Restriction Orifice Plate calculation - Help

[lpfaustini]

Dear fellows,

I could use some help involving restriction orifice plate (square-edge) according to RW.Miller calculations.

Datasheet specifies:
gas/vapor
Upstream pressure (pf1) 22bar
Pressure drop (delta p) 20bar
Inlet temperature (Tf1) 40°C
Compressibility factor (Z) 0.93
Specific heat ratio (k) 1.35
Pipe inside diameter (D) 161mm
Bore diameter (d) 51.75mm
Molar mass (Mgas) 27.77
Dinamic viscosity (mi) 0.013 cP
Plate thickness (tmin) 15mm
Mass flow (q) 47,047kg/h.

Restriction orifice calculations are on section 13(choked/critical flow), am I right ? So, for square-edged orifice plate, plate thickness must be greater than d and 6d (d= bore diameter) and thickness-to-bore ratio must be between 1 and 6. It occurs that the results are out of these values. Am I correct to suppose this is not a restriction plate but a flow-meter orifice plate? If so, ISO 5167 says we cannot calculate flow meter orifice plate if pressure ratio is less than 0.75 and the result is giving me 0.02. Am I lost?

Thanks in advance,
Luiz

 

[casflo]

With this thickness the plate has no critical conditions. Use the Crane Technical Paper No. 410 to calculate the restriction orifice. Look for the Crane in Google. You will find some free old edition.
casflo

 

[lpfaustini]

Hi casflo, thanks

When I said it's not critical flow, the client said: "Orifice shall be used and calculated as Restriction orifice, not a flow meter"

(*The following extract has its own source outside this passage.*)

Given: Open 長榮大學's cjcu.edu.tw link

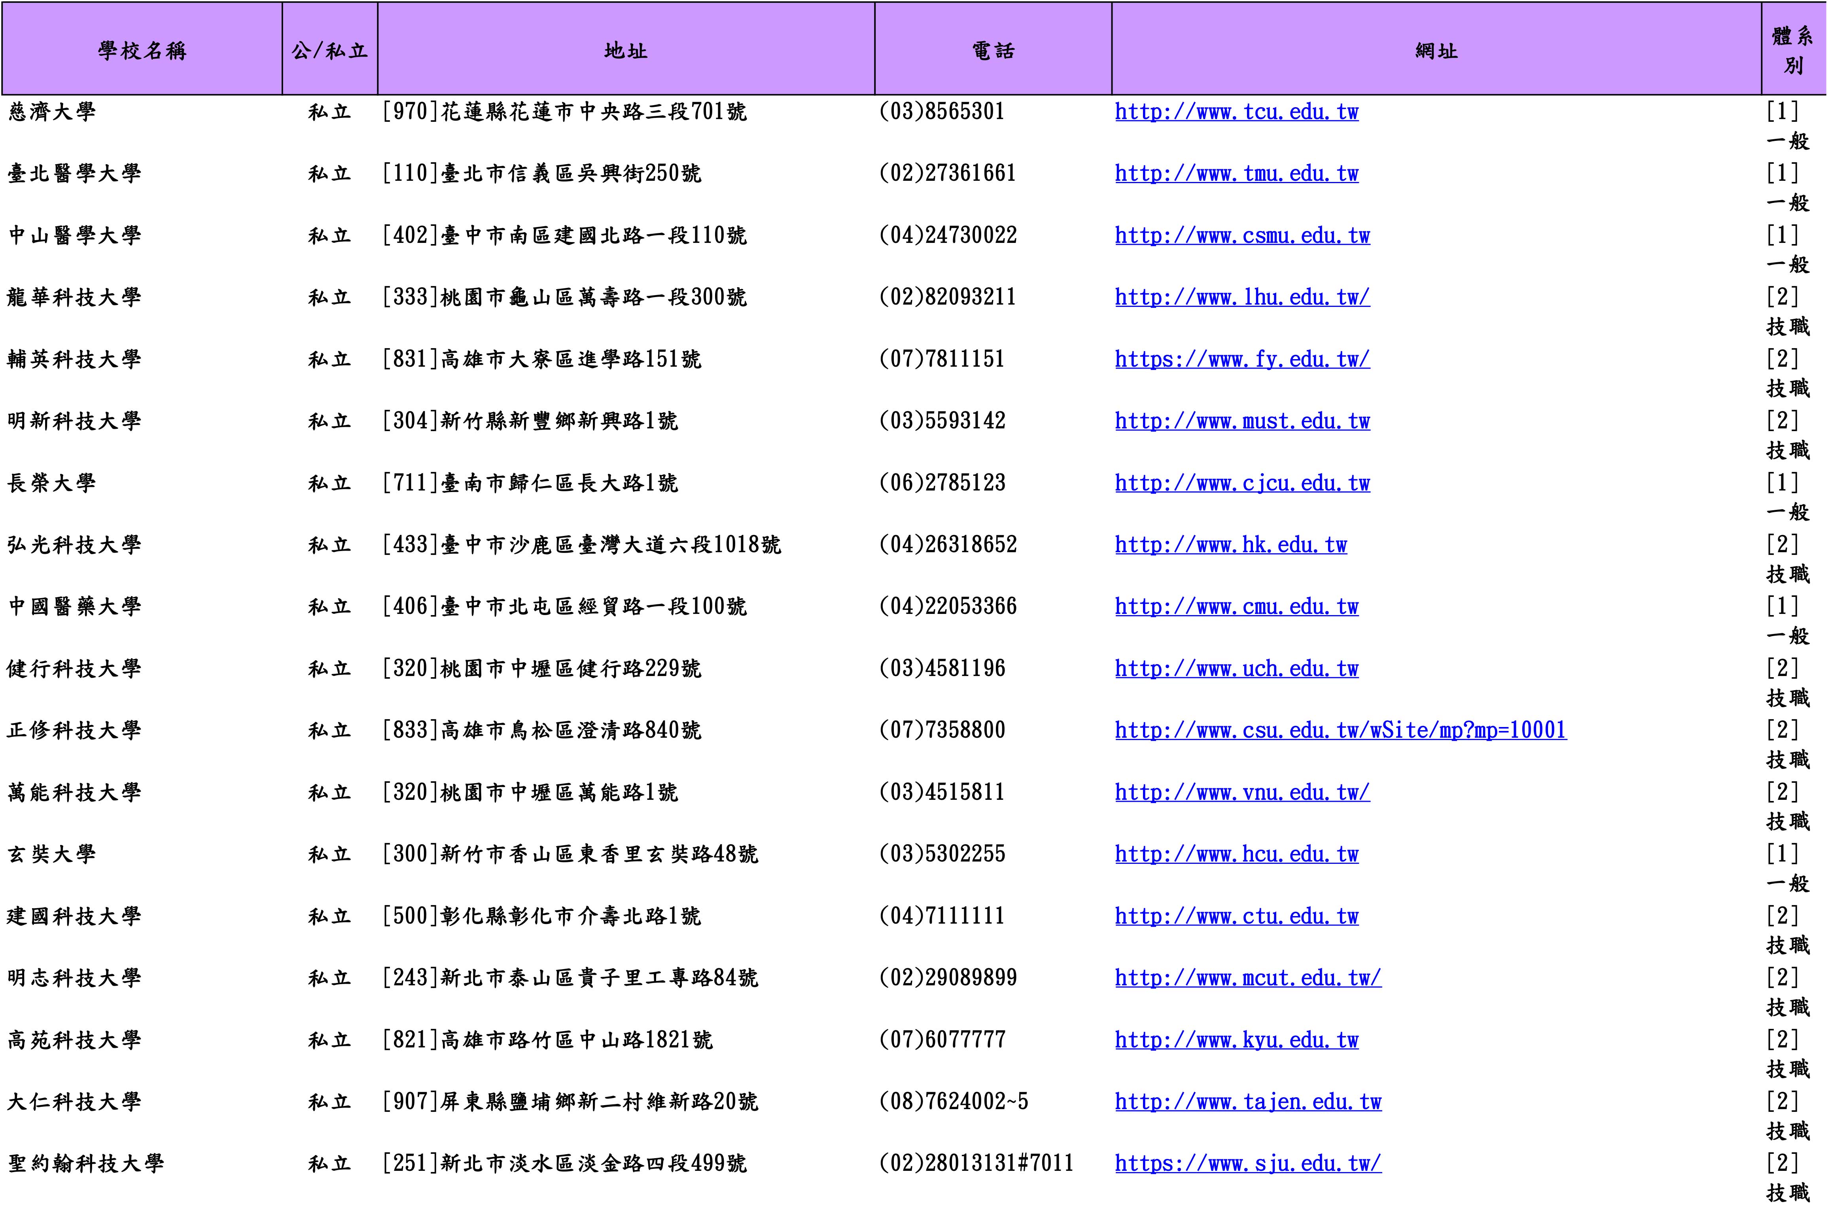Looking at the screenshot, I should coord(1242,484).
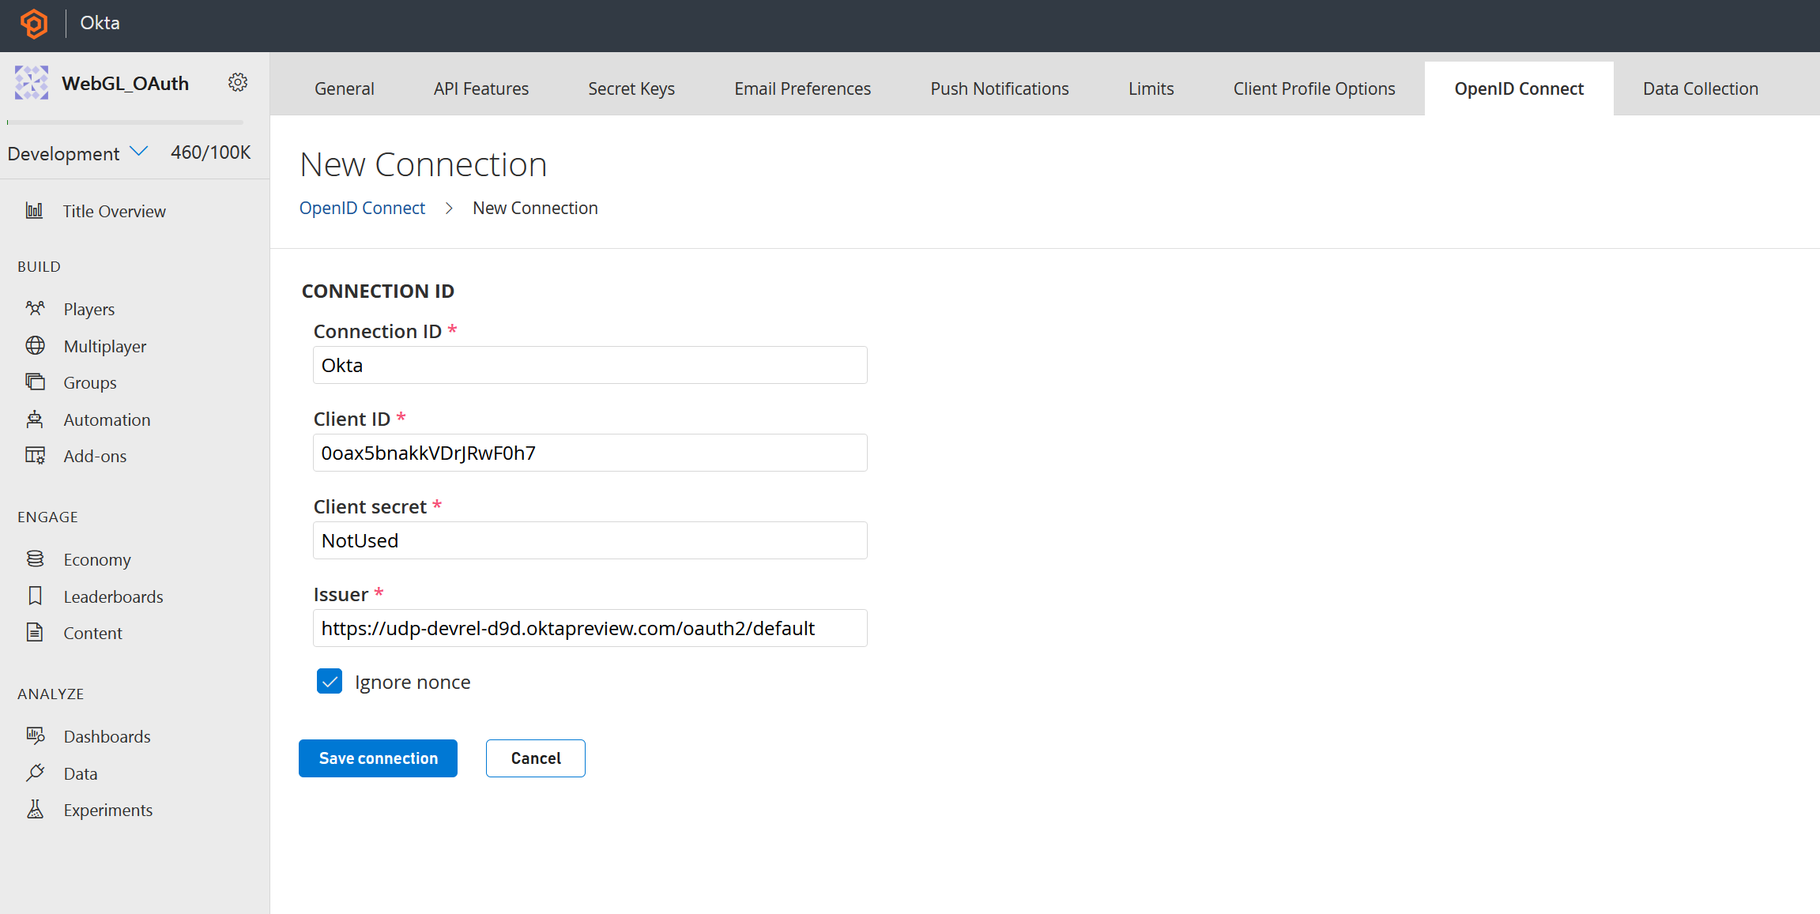Follow the OpenID Connect breadcrumb link

(x=362, y=208)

Using Crane, am I looking to the right calculations?

 

[casflo]

If you use the Crane, you can do the right calculations. For example in the edition of the year 1988 see in the page A-20 the flow coefficient C for restriction orifices and for nozzles. The nozzles may be assimilated to the calculation as a flow meter. As the fluid is a gas, you must know its specific heats in order to choose the appropiated expansion factor Y in the page A-21.

 

[lpfaustini]

Casflo,

Unfortunately I could not pick up the right value of expansion factor Y as dp/p1 (=22/22.5=0.97) falls out of the graphic area. Same for the Reynolds Number and discharge coefficient. I think my client doesn't know what is asking, because according to ISO 5167 for orifice plates, in order to continue the calculations, P2/P1 must be greater than 0.75.

I already warned the client about this, but he said "Orifice shall be used and calculated as Restriction orifice, not a flow meter"

 

[davefitz]

Below is a response I replied in 2004 in this forum, which may be relevant to critical flow through thick , square edged restriction orifices:

I found a useful reference from the RW Miller handbook. Try A.J. Ward-Smith "Critical Flowmetering: The Characteristics of cylindrical nozzles with Sharp Upstream edges" Int J Heat Fluid Fl vol 1 No 3 pp 123-132 1979

In my case I needed to predict the flow vs pressure characteristic of a condenser sparger pipe, inlet P of about 100 psia, outlet P about 2 psia, 0.75" dia holes in a 0.25" thk rolled plate ( t/d= 0.33)

Per Ward-Smith, the choked compressible flow Cd is a function of the t/d ratio. As follows:
sharp edge, t/d= 0, Cd = 1.0
thin plate (0<t/d<1)Cd varies smoothly from 1 to 0.81 as function of t/d.
thick plate ( 1<t/d<7) Cd = 0.81 constant
very thick plate (t/d > 7) Cd less tahn 0.81 per Fanno friction

Tremendous difference compared to standard non choked sharp edge Cd of 0.64

"Nobody expects the Spanish Inquisition!"

 

[ruifilho]

Lpfaustini
I made same quickly calculations with your data:
P1 = 22 bar
Delta P = 20 bar
Pipe diameter = 161 mm
Orifice diameter = 51,75 mm
With this orifice diameter the flow will be critical and the orifice outlet pressure will be around 11,8 bar and the orifice delta P around 10,2 bar.
Then, deltaP/P1 = 10,2/22 = 0,463; with this value, from Crane you have Y = 0,845 and assuming the flow is turbulent, we have C = 0,6.
With the equation 3-22 from Crane we get a mass flow around 28,000 kg/h.
Conclusion with this orifice diameter you will have critical flow and will not get the mass flow wanted of 47,047 kg/h.

 

[SNORGY]

I see a noise problem coming here. That's going to create more trouble for you than the dP ever will.

Not that I've ever overlooked *that* before...